NETTALI.COM – Cette semaine, l’on a beaucoup épilogué sur la notion de flagrant délit, dans la foulée de la convocation avortée du député Ousmane Sonko par la Section de recherches. Mais est-on vraiment dans le cas d’un flagrant délit ? 

Attendu lundi passé à la Section de recherches de Colobane, pour une audition sur l’affaire supposée de viols répétés, le député Ousmane Sonko n’a pas déféré à la convocation des gendarmes. Il a, lors d’un point de presse donné la veille, exigé comme condition, la levée de son immunité parlementaire avant de déférer.

Toutefois, des hommes de l’art avancent que ladite immunité ne couvre pas le flagrant délit. C’est le cas de Me El hadj Diouf, qui était invité hier, mardi 9 février, à l’émission « Balance » sur Walf Tv. « Il faut aller en plénière pour lever l’immunité parlementaire d’un député en session. Quand il est hors session, il faut convoquer le bureau. Mais, il est précisé sauf en cas de flagrant délit. En droit, le flagrant délit ou délit flagrant est une situation dans laquelle une infraction est en train d’être commise, ou vient d’être commise, mais poursuivie par la clameur publique », déclare un El hadj Diouf qui mentionne que sa spécialisation est le Droit privé judicaire.

De l’avis de l’avocat, il  y a, dans la plainte déposée par la présumée victime, « des indices concordants », de nature à établir le flagrant délit. Il cite : « La fille a déclaré qu’on l’a trouvée à son lieu de travail, on était ensemble la nuit, c’était à l’heure du couvre-feu, il a couché avec moi, voici le sperme, son nom, la personne est identifiée, on ne peut pas parler de X. Il a été géolocalisé ».

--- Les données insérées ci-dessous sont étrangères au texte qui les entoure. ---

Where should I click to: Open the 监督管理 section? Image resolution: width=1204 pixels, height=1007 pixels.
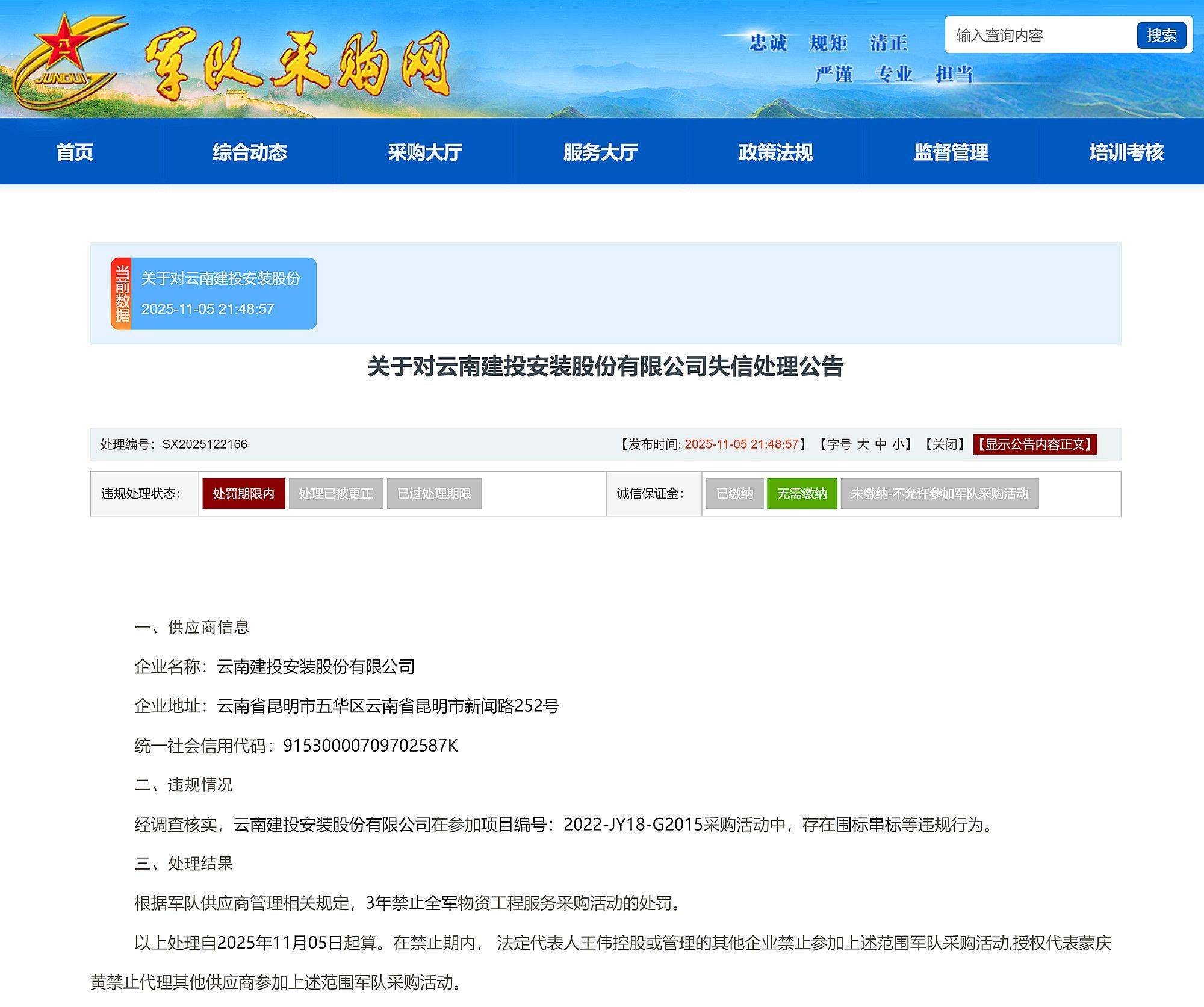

Le Major Kandji (gendarme à la retraite), au cours de l’émission, précise que l’on parle de flagrant délit lorsque la personne est trouvée au moment de l’ infraction ou immédiatement après en possession d’indices laissant supposer sa participation à cette infraction.

Cependant, un juriste que “Nettali.com” a interrogé et qui a préféré gardé l’anonymat, souligne que les gens ont beau épiloguer sur cette affaire, mais cela n’en fait pas pour autant un flagrant délit. A l’en croire, on parle de « clameur publique » quand la personne est poursuivie par une foule après la commission de l’infraction. Il cite l’exemple de l’agresseur traqué par la foule après qu’il a arraché le portable d’une dame. « Y a même pas de doute possible, avant même le déclenchement de l’enquête », déclare-t-il.

A la question de savoir si le commandant Mbengue de la Section de recherches peut convoquer Ousmane Sonko, tenant compte des dispositions sur l’immunité parlementaire, Me El Hadj Diouf rappelle que l’immunité parlementaire de Seydina Fall Bougazelli n’a pas été levée, parce que c’était un cas de flagrant délit. « J’étais son avocat. On a dit qu’il fait partie du pouvoir, pourtant il jouissait de la présomption d’innocence. Le lion de Guediawaye, c’est Seydina Fall Bougazelli, il pouvait demander à ses militants de se révolter comme l’a fait Sonko », dit-il.

« L’affaire Bougazelli est différente parce que ce dernier a été trouvé en possession de faux billets, ce qu’il n’a pas nié. Il a été pris la main dans le sac et il a même tenté de corrompre les gendarmes », oppose notre juriste.

Toutefois, de nos recoupements, il nous est revenu que la notion de « flagrant délit est peu explicite », à la lumière de la législation sénégalaise. A cet égard, le procureur de la République, maitre des poursuites aux pouvoirs étendus et qui a l’opportunité des poursuites, peut juger utile de renvoyer au Tribunal des flagrants délits, une affaire d’escroquerie dont l’éclatement date de plusieurs jours.

Toutes choses qui font que le débat autour de la levée de l’immunité parlementaire  du député Ousmane Sonko est clos. L’Assemblée nationale a finalement été officiellement saisie. Moustapha Niasse a convoqué les députés ce jeudi.

Ainsi, le bureau de l’Assemblée, selon la procédure, va d’abord juger de la recevabilité de ladite requête. Le cas échéant, la conférence des présidents va définir le calendrier d’examen des affaires en instance et la commission des Lois, qui est compétente en la matière, se chargera de la mise en place d’une commission ad hoc chargée d’examiner la requête du ministre de la Justice et de proposer la voie à suivre : classement sans suite de la requête ou convocation de la plénière pour voter la levée ou non.

Toujours est-il que, avec la manière dont l’Assemblée fonctionne depuis, avec la mouvance présidentielle qui détient une majorité confortable à l’hémicycle, gageons que la demande de levée de l’immunité parlementaire d’Ousmane Sonko passera comme lettre à la poste.